Diagnosis: Make the diagnosis or confirm the diagnosis of the referring physician.

Prognosis and Treatment: Establish a prognosis, make treatment recommendations, initiate treatment and educate the patient.

Consultation Only: Return care to the referring physician who will continue care and will be responsible for monitoring the effectiveness and toxicity of the treatment.

Ongoing Care: Assume primary care for the treatment of the rheumatic disorder and be responsible for monitoring the effectiveness and toxicity of the treatment.

Concurrent Care: Share care for the rheumatic disease with the referring physician. The rheumatologist and the referring physician see the patient at mutually agreeable intervals. Each will monitor the effectiveness and toxicity of the treatments at their respective visits.

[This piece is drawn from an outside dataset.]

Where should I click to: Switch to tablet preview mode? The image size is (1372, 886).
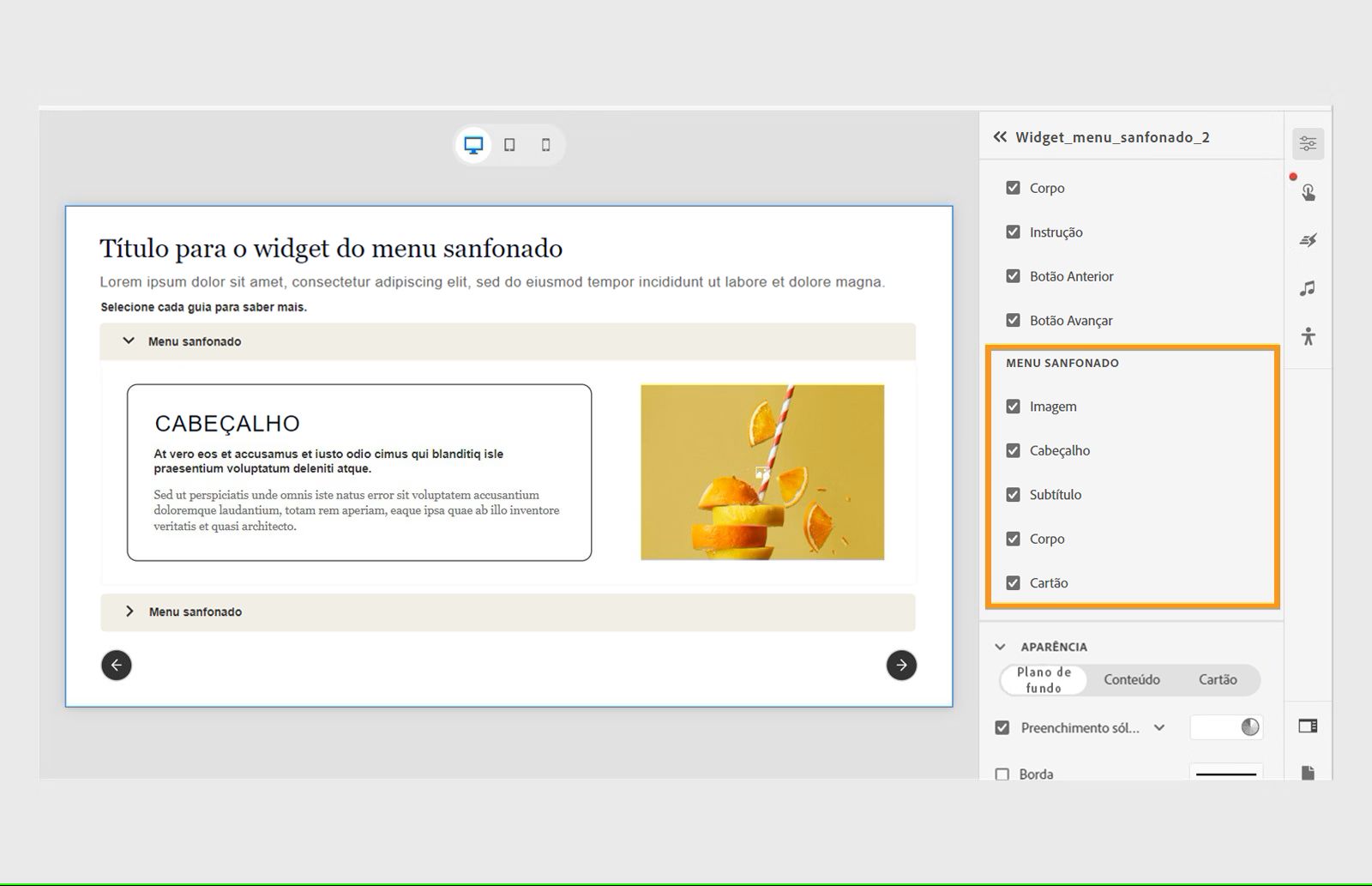[x=509, y=144]
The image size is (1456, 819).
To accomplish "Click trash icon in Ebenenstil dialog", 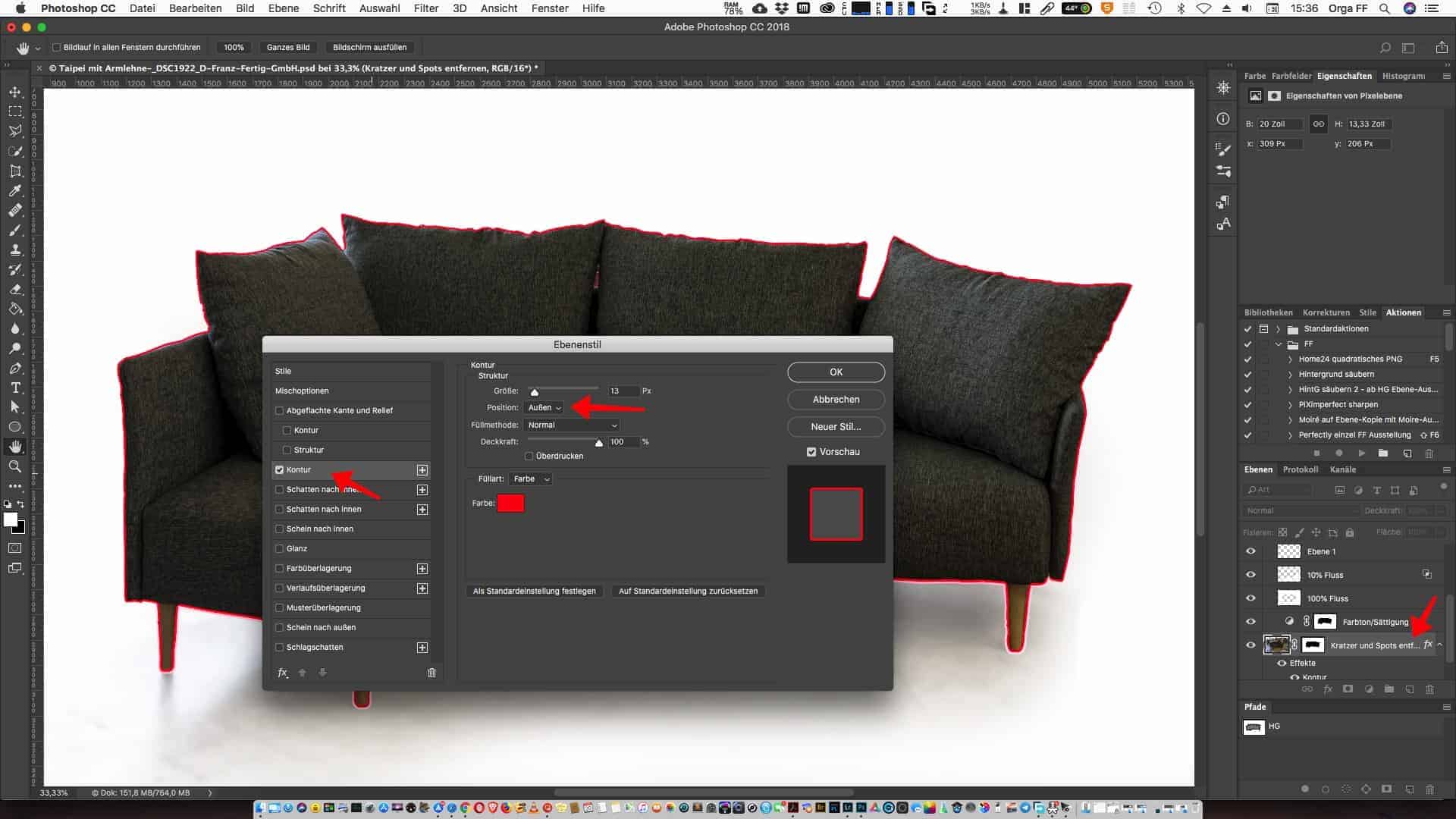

They will determine whether laboratory tests arising from monitoring by the referring physician will be provided to the rheumatologist.

PRN Care: See the patient on an "as needed" basis, such as for exacerbation (e.g., a flare) in disease activity.

Follow-up Consultation: See the patient for re-evaluation after a given period of time; the rheumatologist will not monitor the patient during the interim.

Joint Injections/Aspirations: The rheumatologist may be requested to inject/aspirate a joint.

Nonarticular Injections: The rheumatologist may be requested to inject tendons, bursae or trigger points.

Pregnancy: The rheumatologist may be consulted in the case of pregnancy of a patient with a rheumatic disease to coordinate any necessary modification in patient medications.

Surgery: The rheumatologist may be consulted prior to and after any surgery to coordinate any necessary modification in patient medications, e.g., NSAIDs, corticosteroids, immunosuppressive therapy.

Surgical Opinions: The rheumatologist may be consulted prior to any orthopedic/neurosurgical procedure on a patient with rheumatic disease regarding the timing of and necessity for the surgery as well as to coordinate any necessary modification in patient medications.